Entries taken from a collection
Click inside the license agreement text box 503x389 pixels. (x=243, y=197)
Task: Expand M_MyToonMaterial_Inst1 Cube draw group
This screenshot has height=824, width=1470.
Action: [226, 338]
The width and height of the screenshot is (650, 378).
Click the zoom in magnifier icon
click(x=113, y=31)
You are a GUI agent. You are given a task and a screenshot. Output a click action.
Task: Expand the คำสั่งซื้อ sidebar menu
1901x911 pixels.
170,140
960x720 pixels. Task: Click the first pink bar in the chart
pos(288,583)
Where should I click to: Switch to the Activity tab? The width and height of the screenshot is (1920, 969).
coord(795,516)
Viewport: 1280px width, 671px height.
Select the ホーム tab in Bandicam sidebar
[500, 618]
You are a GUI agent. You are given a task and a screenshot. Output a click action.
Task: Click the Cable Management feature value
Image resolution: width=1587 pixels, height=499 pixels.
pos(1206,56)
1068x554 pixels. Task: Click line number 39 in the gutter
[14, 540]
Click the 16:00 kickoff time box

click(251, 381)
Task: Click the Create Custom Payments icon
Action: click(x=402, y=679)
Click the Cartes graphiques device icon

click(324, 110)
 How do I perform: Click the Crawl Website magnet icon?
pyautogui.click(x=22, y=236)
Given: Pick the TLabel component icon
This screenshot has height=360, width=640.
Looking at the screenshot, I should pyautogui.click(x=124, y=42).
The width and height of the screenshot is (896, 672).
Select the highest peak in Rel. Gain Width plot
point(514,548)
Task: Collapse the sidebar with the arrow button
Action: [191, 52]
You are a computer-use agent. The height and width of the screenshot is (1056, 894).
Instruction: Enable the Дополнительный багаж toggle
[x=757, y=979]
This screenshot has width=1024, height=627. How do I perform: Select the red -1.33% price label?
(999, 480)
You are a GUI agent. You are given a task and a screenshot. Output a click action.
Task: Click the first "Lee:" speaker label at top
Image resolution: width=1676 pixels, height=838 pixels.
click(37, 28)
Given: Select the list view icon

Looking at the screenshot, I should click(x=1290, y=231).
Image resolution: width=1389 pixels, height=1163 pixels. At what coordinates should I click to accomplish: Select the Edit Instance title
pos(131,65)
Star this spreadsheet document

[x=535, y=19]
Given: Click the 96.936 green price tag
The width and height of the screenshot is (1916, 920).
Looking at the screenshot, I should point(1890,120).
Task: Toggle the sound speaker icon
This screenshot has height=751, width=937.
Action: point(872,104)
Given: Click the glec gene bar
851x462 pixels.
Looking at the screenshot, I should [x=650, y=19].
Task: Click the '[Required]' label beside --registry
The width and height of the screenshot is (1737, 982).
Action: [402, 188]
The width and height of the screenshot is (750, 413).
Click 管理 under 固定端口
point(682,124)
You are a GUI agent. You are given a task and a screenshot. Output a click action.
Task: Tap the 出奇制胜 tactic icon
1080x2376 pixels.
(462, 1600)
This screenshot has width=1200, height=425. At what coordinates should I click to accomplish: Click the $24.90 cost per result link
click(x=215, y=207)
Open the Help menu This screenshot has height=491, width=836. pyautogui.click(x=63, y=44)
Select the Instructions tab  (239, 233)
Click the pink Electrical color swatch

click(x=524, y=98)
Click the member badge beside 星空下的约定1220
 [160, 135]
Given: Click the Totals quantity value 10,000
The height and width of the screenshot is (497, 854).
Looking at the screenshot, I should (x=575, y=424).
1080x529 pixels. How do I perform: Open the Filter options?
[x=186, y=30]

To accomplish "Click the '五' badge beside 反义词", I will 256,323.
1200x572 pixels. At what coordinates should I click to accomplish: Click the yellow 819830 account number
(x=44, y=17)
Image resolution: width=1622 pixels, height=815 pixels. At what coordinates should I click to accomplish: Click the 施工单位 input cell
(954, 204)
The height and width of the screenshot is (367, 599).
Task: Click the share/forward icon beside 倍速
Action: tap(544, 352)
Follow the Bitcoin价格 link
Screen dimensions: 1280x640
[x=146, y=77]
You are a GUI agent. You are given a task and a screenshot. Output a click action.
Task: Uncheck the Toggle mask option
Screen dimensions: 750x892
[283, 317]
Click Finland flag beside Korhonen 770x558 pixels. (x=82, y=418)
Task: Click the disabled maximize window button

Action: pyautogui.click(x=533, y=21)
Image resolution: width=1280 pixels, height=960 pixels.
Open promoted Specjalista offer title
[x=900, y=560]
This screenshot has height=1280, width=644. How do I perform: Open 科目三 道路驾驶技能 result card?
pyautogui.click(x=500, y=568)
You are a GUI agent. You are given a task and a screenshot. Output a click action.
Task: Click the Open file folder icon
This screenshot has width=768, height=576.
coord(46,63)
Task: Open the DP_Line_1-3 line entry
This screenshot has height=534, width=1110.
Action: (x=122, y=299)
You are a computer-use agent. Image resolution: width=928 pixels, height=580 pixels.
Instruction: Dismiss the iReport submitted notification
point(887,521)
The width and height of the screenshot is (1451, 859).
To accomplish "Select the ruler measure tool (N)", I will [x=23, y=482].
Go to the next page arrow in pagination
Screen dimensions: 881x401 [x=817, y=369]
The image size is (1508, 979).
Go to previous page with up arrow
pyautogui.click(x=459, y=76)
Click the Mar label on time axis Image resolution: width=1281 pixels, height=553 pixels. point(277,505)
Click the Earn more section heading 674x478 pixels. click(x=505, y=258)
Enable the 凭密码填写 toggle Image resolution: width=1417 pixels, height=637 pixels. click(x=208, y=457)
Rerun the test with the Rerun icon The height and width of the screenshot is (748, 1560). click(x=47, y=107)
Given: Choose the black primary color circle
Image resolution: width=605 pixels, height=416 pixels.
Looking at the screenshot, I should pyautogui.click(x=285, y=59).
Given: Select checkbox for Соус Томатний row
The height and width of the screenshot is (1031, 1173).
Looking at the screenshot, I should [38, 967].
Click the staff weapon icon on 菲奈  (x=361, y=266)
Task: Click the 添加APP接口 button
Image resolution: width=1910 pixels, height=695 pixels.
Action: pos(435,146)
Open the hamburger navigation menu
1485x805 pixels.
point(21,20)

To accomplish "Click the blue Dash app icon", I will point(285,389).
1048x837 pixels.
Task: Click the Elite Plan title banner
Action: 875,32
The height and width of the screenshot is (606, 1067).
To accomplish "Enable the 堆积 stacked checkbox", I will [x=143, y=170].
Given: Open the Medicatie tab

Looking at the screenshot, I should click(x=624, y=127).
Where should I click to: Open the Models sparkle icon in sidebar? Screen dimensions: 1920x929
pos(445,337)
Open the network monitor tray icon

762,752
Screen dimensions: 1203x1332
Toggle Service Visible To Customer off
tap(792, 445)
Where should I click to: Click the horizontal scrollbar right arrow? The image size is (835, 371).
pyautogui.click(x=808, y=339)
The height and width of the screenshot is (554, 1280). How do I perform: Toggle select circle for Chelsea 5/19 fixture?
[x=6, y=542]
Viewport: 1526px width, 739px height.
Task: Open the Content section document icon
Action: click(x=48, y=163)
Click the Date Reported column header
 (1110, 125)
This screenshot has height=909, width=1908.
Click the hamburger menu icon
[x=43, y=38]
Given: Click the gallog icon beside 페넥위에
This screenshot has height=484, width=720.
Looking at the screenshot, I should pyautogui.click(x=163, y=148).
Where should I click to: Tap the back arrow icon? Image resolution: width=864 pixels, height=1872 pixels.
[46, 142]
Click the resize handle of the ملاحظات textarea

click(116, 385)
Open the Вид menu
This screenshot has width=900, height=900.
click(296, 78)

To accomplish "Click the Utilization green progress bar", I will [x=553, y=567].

**Goal of the exercise**
Repeat the data exactly as it was given above.

**Task solution**
Click inside the license agreement text box 503x389 pixels. (x=243, y=197)
Task: Expand M_MyToonMaterial_Inst1 Cube draw group
This screenshot has height=824, width=1470.
Action: [226, 338]
The width and height of the screenshot is (650, 378).
Click the zoom in magnifier icon
click(x=113, y=31)
You are a GUI agent. You are given a task and a screenshot. Output a click action.
Task: Expand the คำสั่งซื้อ sidebar menu
1901x911 pixels.
170,140
960x720 pixels. Task: Click the first pink bar in the chart
pos(288,583)
Where should I click to: Switch to the Activity tab? The width and height of the screenshot is (1920, 969).
coord(795,516)
Viewport: 1280px width, 671px height.
Select the ホーム tab in Bandicam sidebar
[500, 618]
You are a GUI agent. You are given a task and a screenshot. Output a click action.
Task: Click the Cable Management feature value
Image resolution: width=1587 pixels, height=499 pixels.
pos(1206,56)
1068x554 pixels. Task: Click line number 39 in the gutter
[14, 540]
Click the 16:00 kickoff time box

click(251, 381)
Task: Click the Create Custom Payments icon
Action: click(x=402, y=679)
Click the Cartes graphiques device icon

click(324, 110)
 How do I perform: Click the Crawl Website magnet icon?
pyautogui.click(x=22, y=236)
Given: Pick the TLabel component icon
This screenshot has height=360, width=640.
Looking at the screenshot, I should pyautogui.click(x=124, y=42).
The width and height of the screenshot is (896, 672).
Select the highest peak in Rel. Gain Width plot
point(514,548)
Task: Collapse the sidebar with the arrow button
Action: [191, 52]
You are a computer-use agent. The height and width of the screenshot is (1056, 894).
Instruction: Enable the Дополнительный багаж toggle
[x=757, y=979]
This screenshot has width=1024, height=627. How do I perform: Select the red -1.33% price label?
(999, 480)
You are a GUI agent. You are given a task and a screenshot. Output a click action.
Task: Click the first "Lee:" speaker label at top
Image resolution: width=1676 pixels, height=838 pixels.
click(37, 28)
Given: Select the list view icon

Looking at the screenshot, I should click(x=1290, y=231).
Image resolution: width=1389 pixels, height=1163 pixels. At what coordinates should I click to accomplish: Select the Edit Instance title
pos(131,65)
Star this spreadsheet document

[x=535, y=19]
Given: Click the 96.936 green price tag
The width and height of the screenshot is (1916, 920).
Looking at the screenshot, I should point(1890,120).
Task: Toggle the sound speaker icon
This screenshot has height=751, width=937.
Action: point(872,104)
Given: Click the glec gene bar
851x462 pixels.
Looking at the screenshot, I should [x=650, y=19].
Task: Click the '[Required]' label beside --registry
The width and height of the screenshot is (1737, 982).
Action: [402, 188]
The width and height of the screenshot is (750, 413).
Click 管理 under 固定端口
point(682,124)
You are a GUI agent. You are given a task and a screenshot. Output a click action.
Task: Tap the 出奇制胜 tactic icon
1080x2376 pixels.
(462, 1600)
This screenshot has width=1200, height=425. At what coordinates should I click to accomplish: Click the $24.90 cost per result link
click(x=215, y=207)
Open the Help menu This screenshot has height=491, width=836. pyautogui.click(x=63, y=44)
Select the Instructions tab  (239, 233)
Click the pink Electrical color swatch

click(x=524, y=98)
Click the member badge beside 星空下的约定1220
 [160, 135]
Given: Click the Totals quantity value 10,000
The height and width of the screenshot is (497, 854).
Looking at the screenshot, I should (x=575, y=424).
1080x529 pixels. How do I perform: Open the Filter options?
[x=186, y=30]

To accomplish "Click the '五' badge beside 反义词", I will 256,323.
1200x572 pixels. At what coordinates should I click to accomplish: Click the yellow 819830 account number
(x=44, y=17)
Image resolution: width=1622 pixels, height=815 pixels. At what coordinates should I click to accomplish: Click the 施工单位 input cell
(954, 204)
The height and width of the screenshot is (367, 599).
Task: Click the share/forward icon beside 倍速
Action: tap(544, 352)
Follow the Bitcoin价格 link
Screen dimensions: 1280x640
[x=146, y=77]
You are a GUI agent. You are given a task and a screenshot. Output a click action.
Task: Uncheck the Toggle mask option
Screen dimensions: 750x892
[283, 317]
Click Finland flag beside Korhonen 770x558 pixels. (x=82, y=418)
Task: Click the disabled maximize window button

Action: pyautogui.click(x=533, y=21)
Image resolution: width=1280 pixels, height=960 pixels.
Open promoted Specjalista offer title
[x=900, y=560]
This screenshot has height=1280, width=644. How do I perform: Open 科目三 道路驾驶技能 result card?
pyautogui.click(x=500, y=568)
You are a GUI agent. You are given a task and a screenshot. Output a click action.
Task: Click the Open file folder icon
This screenshot has width=768, height=576.
coord(46,63)
Task: Open the DP_Line_1-3 line entry
This screenshot has height=534, width=1110.
Action: (x=122, y=299)
You are a computer-use agent. Image resolution: width=928 pixels, height=580 pixels.
Instruction: Dismiss the iReport submitted notification
point(887,521)
The width and height of the screenshot is (1451, 859).
To accomplish "Select the ruler measure tool (N)", I will [x=23, y=482].
Go to the next page arrow in pagination
Screen dimensions: 881x401 [x=817, y=369]
The image size is (1508, 979).
Go to previous page with up arrow
pyautogui.click(x=459, y=76)
Click the Mar label on time axis Image resolution: width=1281 pixels, height=553 pixels. point(277,505)
Click the Earn more section heading 674x478 pixels. click(x=505, y=258)
Enable the 凭密码填写 toggle Image resolution: width=1417 pixels, height=637 pixels. click(x=208, y=457)
Rerun the test with the Rerun icon The height and width of the screenshot is (748, 1560). click(x=47, y=107)
Given: Choose the black primary color circle
Image resolution: width=605 pixels, height=416 pixels.
Looking at the screenshot, I should pyautogui.click(x=285, y=59).
Given: Select checkbox for Соус Томатний row
The height and width of the screenshot is (1031, 1173).
Looking at the screenshot, I should [38, 967].
Click the staff weapon icon on 菲奈  (x=361, y=266)
Task: Click the 添加APP接口 button
Image resolution: width=1910 pixels, height=695 pixels.
Action: pos(435,146)
Open the hamburger navigation menu
1485x805 pixels.
point(21,20)

To accomplish "Click the blue Dash app icon", I will point(285,389).
1048x837 pixels.
Task: Click the Elite Plan title banner
Action: 875,32
The height and width of the screenshot is (606, 1067).
To accomplish "Enable the 堆积 stacked checkbox", I will [x=143, y=170].
Given: Open the Medicatie tab

Looking at the screenshot, I should click(x=624, y=127).
Where should I click to: Open the Models sparkle icon in sidebar? Screen dimensions: 1920x929
pos(445,337)
Open the network monitor tray icon

762,752
Screen dimensions: 1203x1332
Toggle Service Visible To Customer off
tap(792, 445)
Where should I click to: Click the horizontal scrollbar right arrow? The image size is (835, 371).
pyautogui.click(x=808, y=339)
The height and width of the screenshot is (554, 1280). How do I perform: Toggle select circle for Chelsea 5/19 fixture?
[x=6, y=542]
Viewport: 1526px width, 739px height.
Task: Open the Content section document icon
Action: click(x=48, y=163)
Click the Date Reported column header
 (1110, 125)
This screenshot has height=909, width=1908.
Click the hamburger menu icon
[x=43, y=38]
Given: Click the gallog icon beside 페넥위에
This screenshot has height=484, width=720.
Looking at the screenshot, I should pyautogui.click(x=163, y=148).
Where should I click to: Tap the back arrow icon? Image resolution: width=864 pixels, height=1872 pixels.
[46, 142]
Click the resize handle of the ملاحظات textarea

click(116, 385)
Open the Вид menu
This screenshot has width=900, height=900.
click(296, 78)

To accomplish "Click the Utilization green progress bar", I will [x=553, y=567].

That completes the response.